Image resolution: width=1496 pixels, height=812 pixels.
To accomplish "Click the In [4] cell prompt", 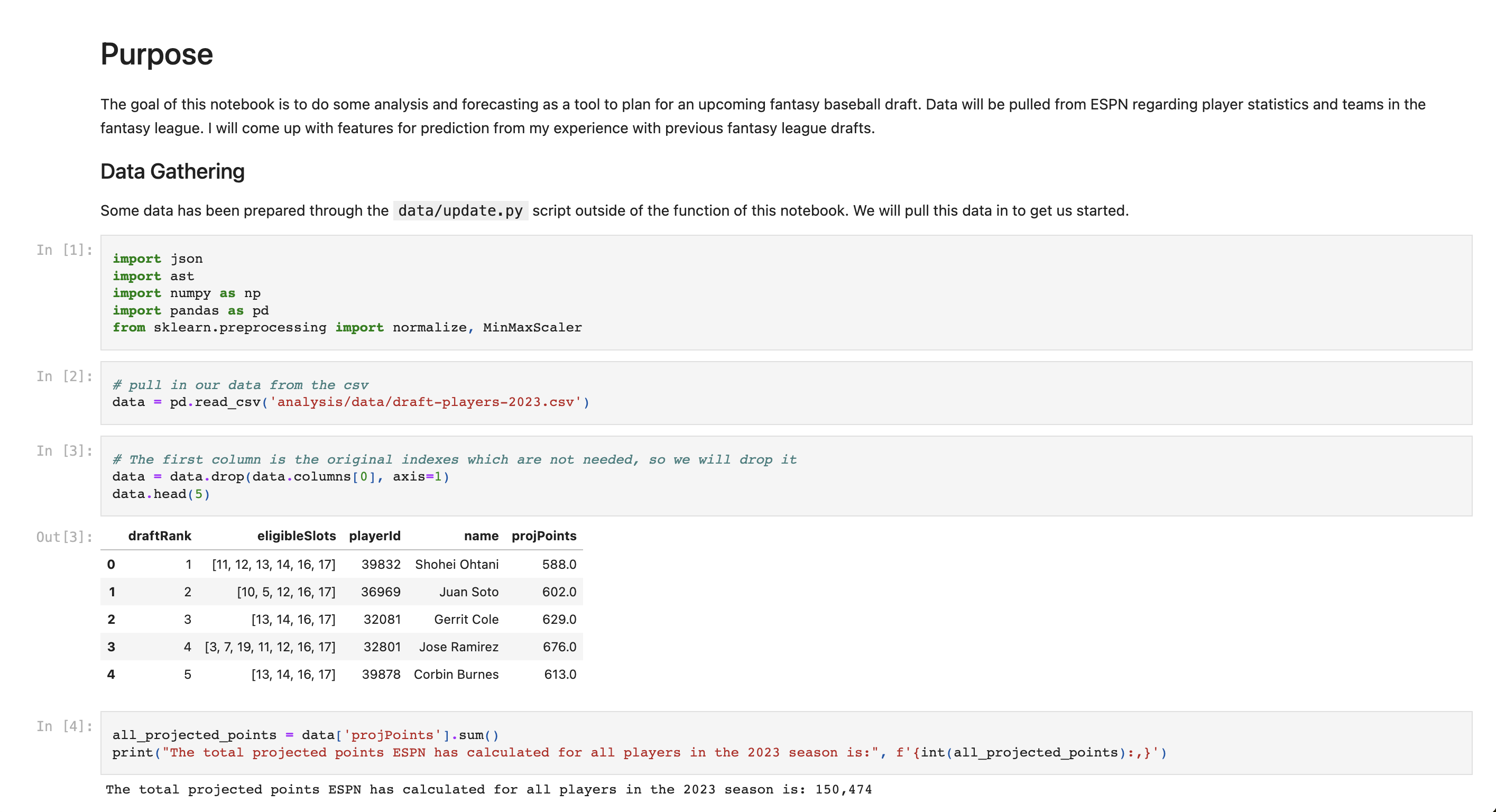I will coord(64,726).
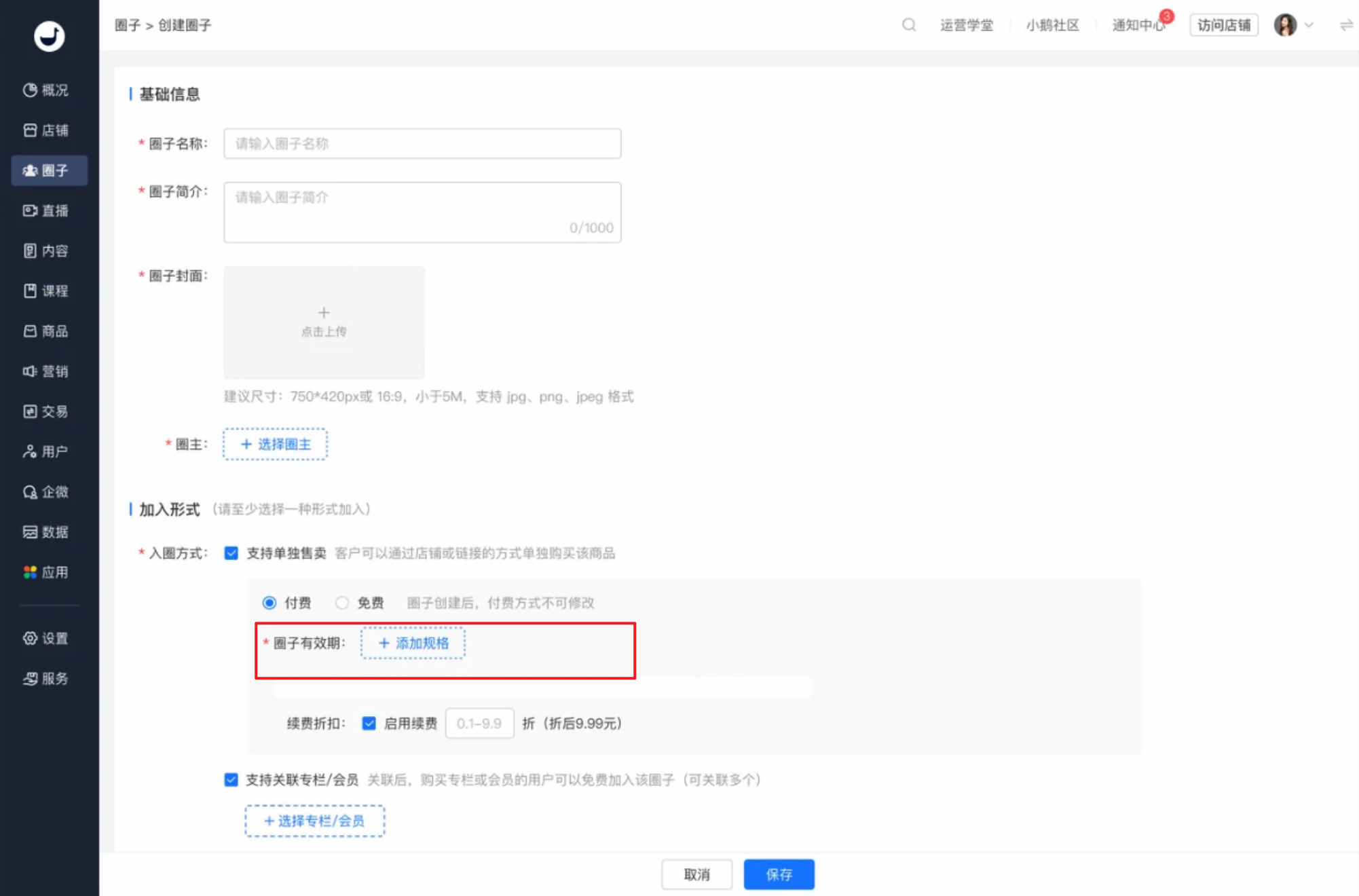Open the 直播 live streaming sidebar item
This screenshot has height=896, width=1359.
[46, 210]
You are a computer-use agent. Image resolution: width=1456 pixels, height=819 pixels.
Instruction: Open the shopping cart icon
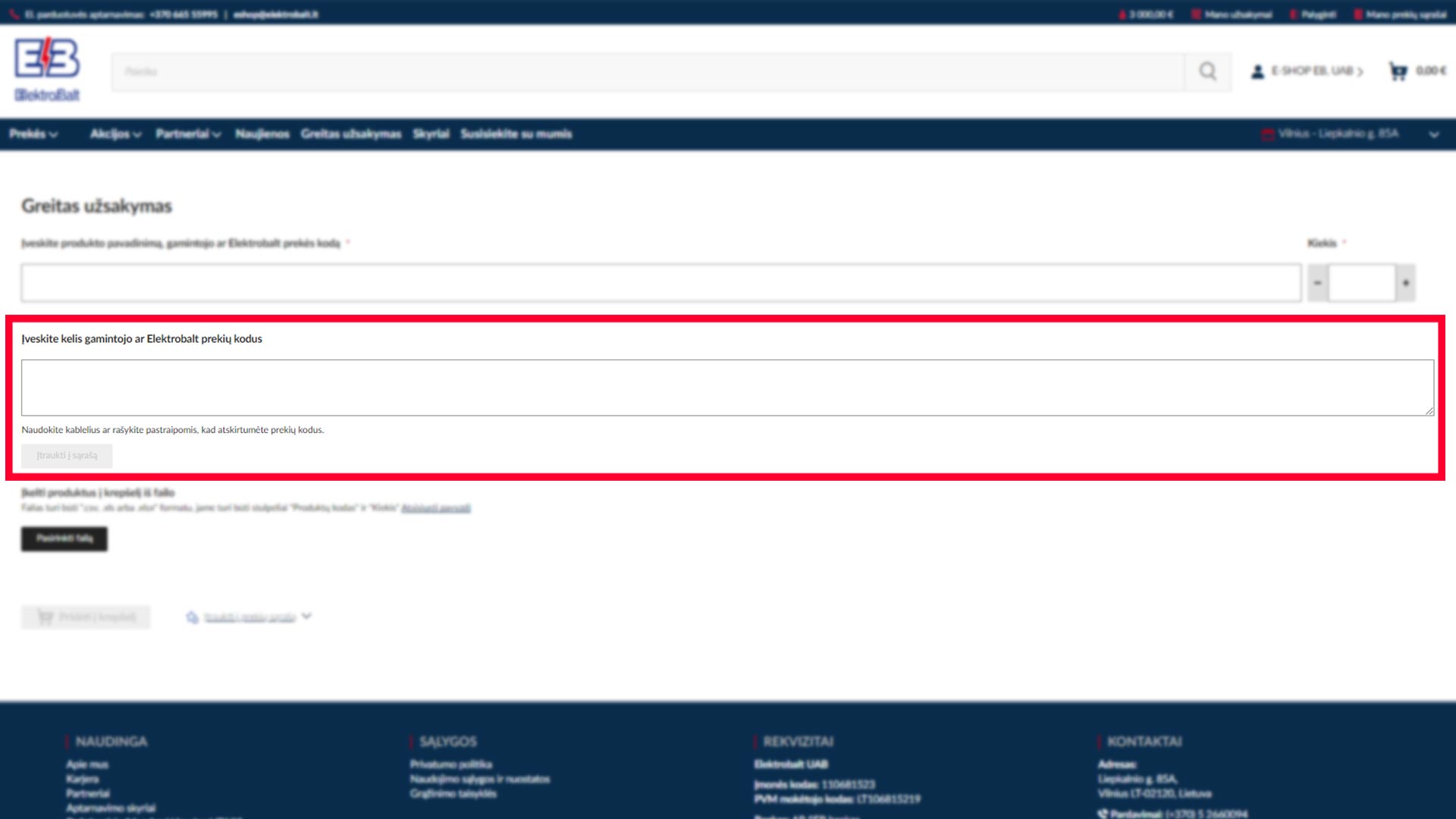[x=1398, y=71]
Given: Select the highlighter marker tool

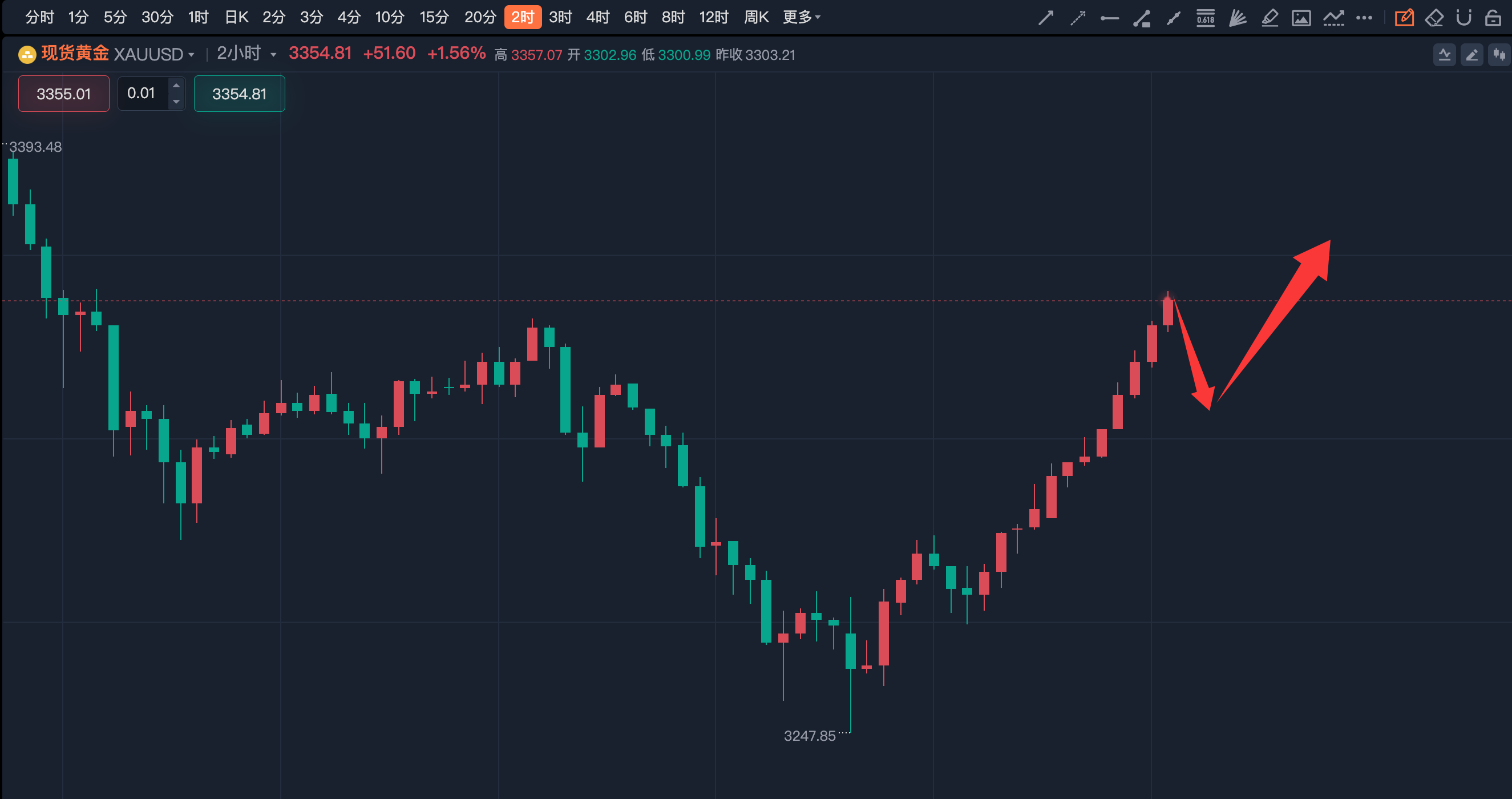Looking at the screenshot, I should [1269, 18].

================================

Requirement.
Across the listing above, report every line where "Image" occurs.

Written reply.
Image resolution: width=1496 pixels, height=812 pixels.
You are a computer-use agent. Image resolution: width=1456 pixels, height=819 pixels.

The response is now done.